State of the JPEG2000 Standard?
ehb asks: "With all the (r)evolutions going on in networking (IPv6), video (MPEG4/H.264) and audio (MPEG4 AAC), I was wondering what happened to that big image compression promise of some years ago: JPEG2000. According to the official JPEG2000 page, although the entire standard not is completed, the important parts are, which would allow JPEG2000 to function as a still-image replacement for the old JPEG! I have seen lists of software programs that implement (parts?) of the JPEG2000 specification, but missed the important ones (web browsers, etc). There even exists an Open source implementation of the codec, so what is holding everything back? The benefits over normal JPEGs are huge, so can someone shed some light on the hold-up?" Back in April of 2002, JPEG2000 was "coming soon", and it was touted as being the "the future of imaging", but after that the hype seems to have dried up. What happened to this promising specification? Did another format surpass it (PNG, perhaps)?

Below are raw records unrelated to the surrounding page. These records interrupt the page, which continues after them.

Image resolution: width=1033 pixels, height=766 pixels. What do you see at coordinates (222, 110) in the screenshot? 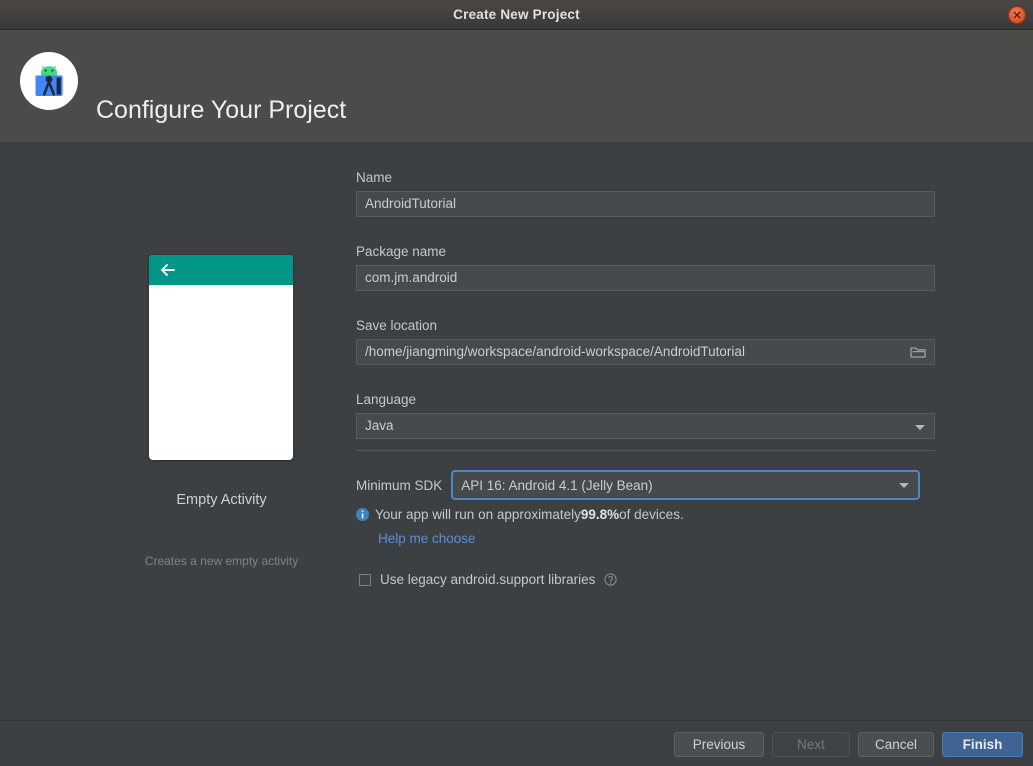
I see `page-title: Configure Your Project` at bounding box center [222, 110].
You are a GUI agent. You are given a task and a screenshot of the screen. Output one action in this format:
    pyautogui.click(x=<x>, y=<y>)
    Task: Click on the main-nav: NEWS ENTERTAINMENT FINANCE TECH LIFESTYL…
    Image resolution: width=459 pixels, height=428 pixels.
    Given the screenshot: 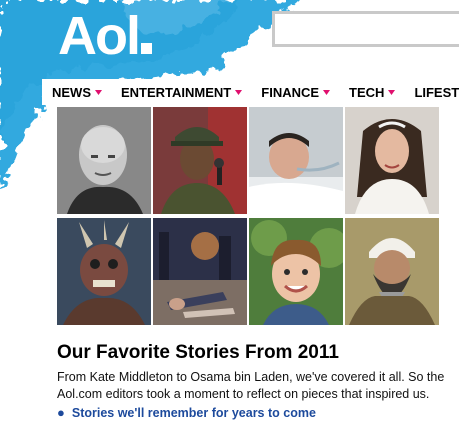 What is the action you would take?
    pyautogui.click(x=250, y=92)
    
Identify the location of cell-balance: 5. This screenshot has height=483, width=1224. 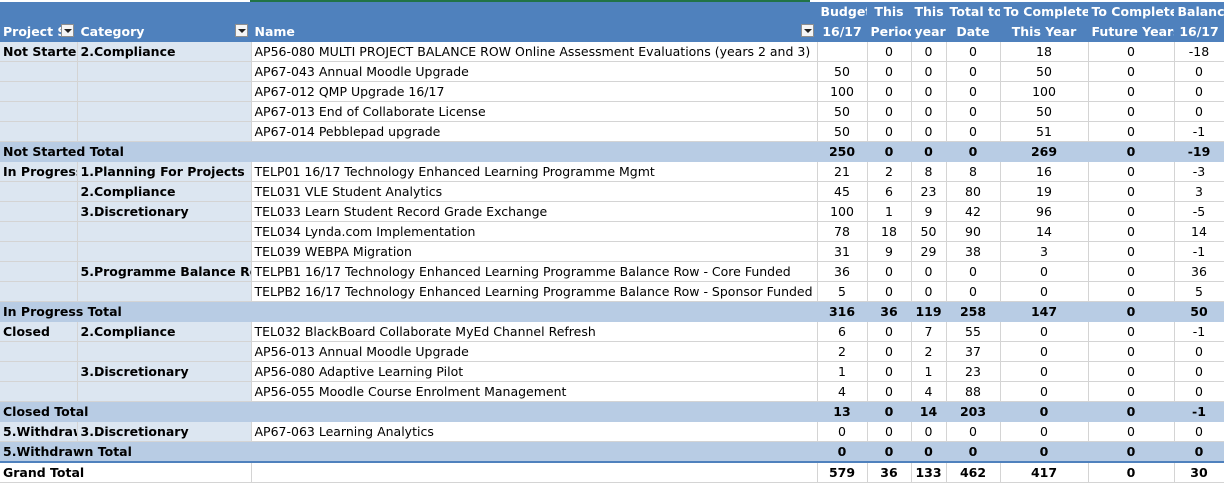
(1199, 292).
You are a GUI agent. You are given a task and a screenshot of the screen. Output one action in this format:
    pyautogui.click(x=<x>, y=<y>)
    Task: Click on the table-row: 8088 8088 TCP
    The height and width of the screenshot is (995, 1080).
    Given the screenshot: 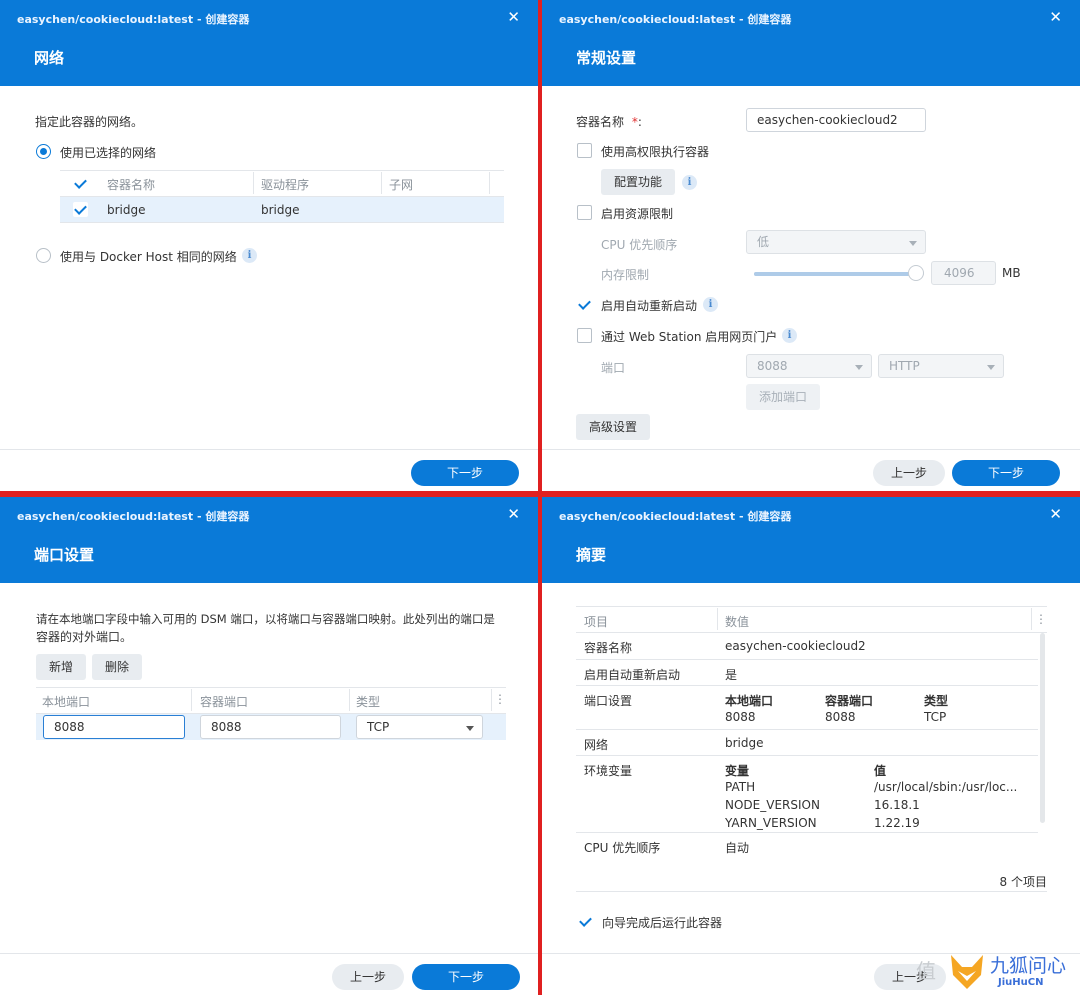 What is the action you would take?
    pyautogui.click(x=271, y=727)
    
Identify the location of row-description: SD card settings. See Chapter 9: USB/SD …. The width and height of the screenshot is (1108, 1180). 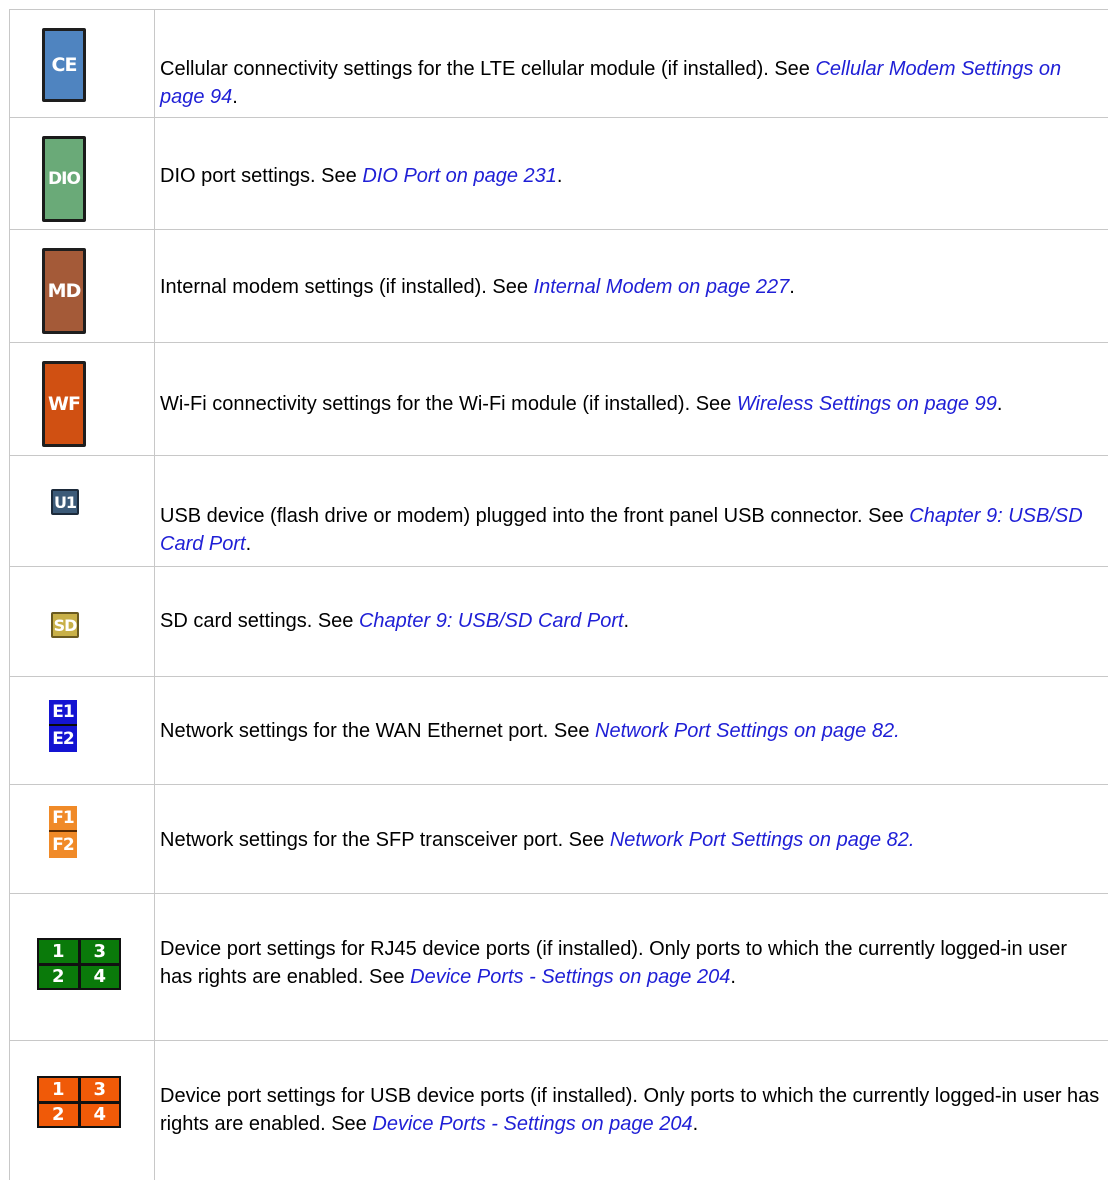
(395, 621).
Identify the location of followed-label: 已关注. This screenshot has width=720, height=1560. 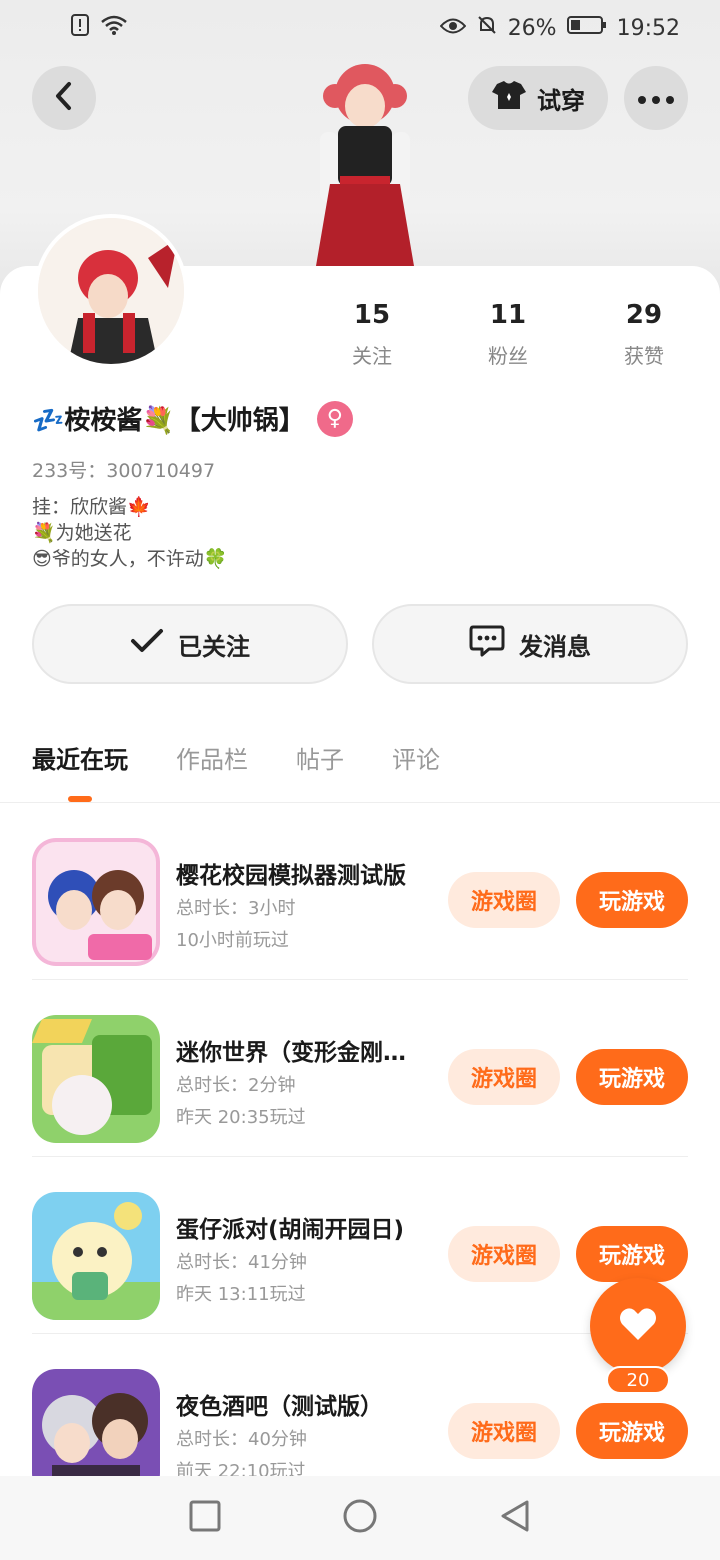
(214, 646).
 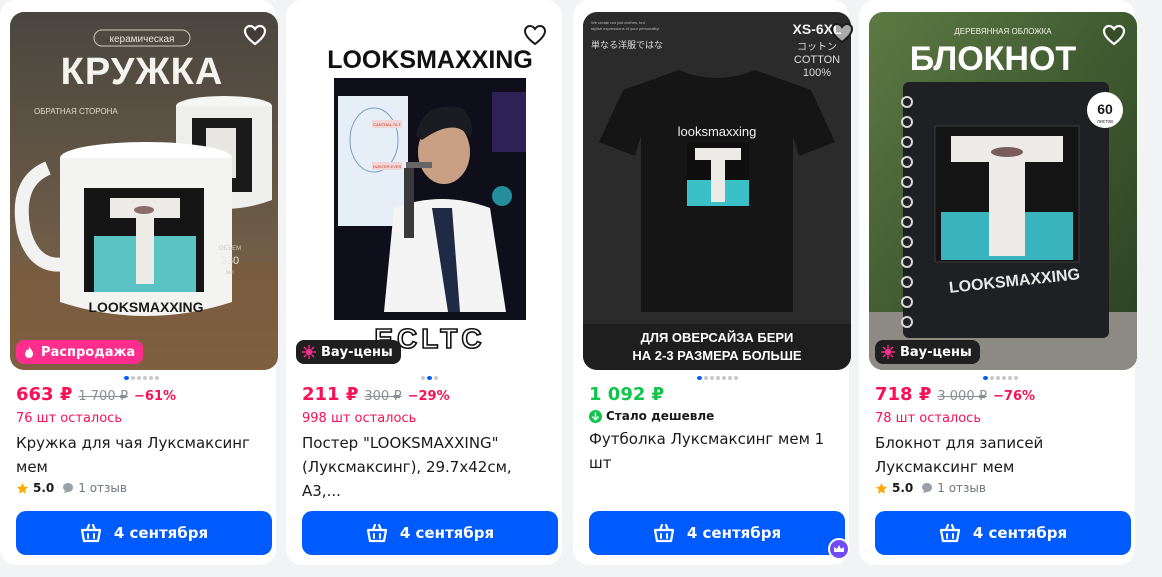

I'm wondering when the CSS 3 standard will be completed. It started in 1999, I think. Four years is pretty long, considering how quickly the first 2 versions came out.
I seem to recall Fortran 90 finally coming out in maybe 1993 or so. I think they were originally going to call it Fortran 88.
I guess there are several problems: 1) standards are designed by committee; 2) unlike the first revision of a standard, more people are involved, each having their own agenda; 3) they want to test out the features in actual implementations before ratifying the standard; 4) if the features of the standard are overly difficult to implement (see #2) it'll take longer to work out the kinks.
Software sucks. Open Source sucks less.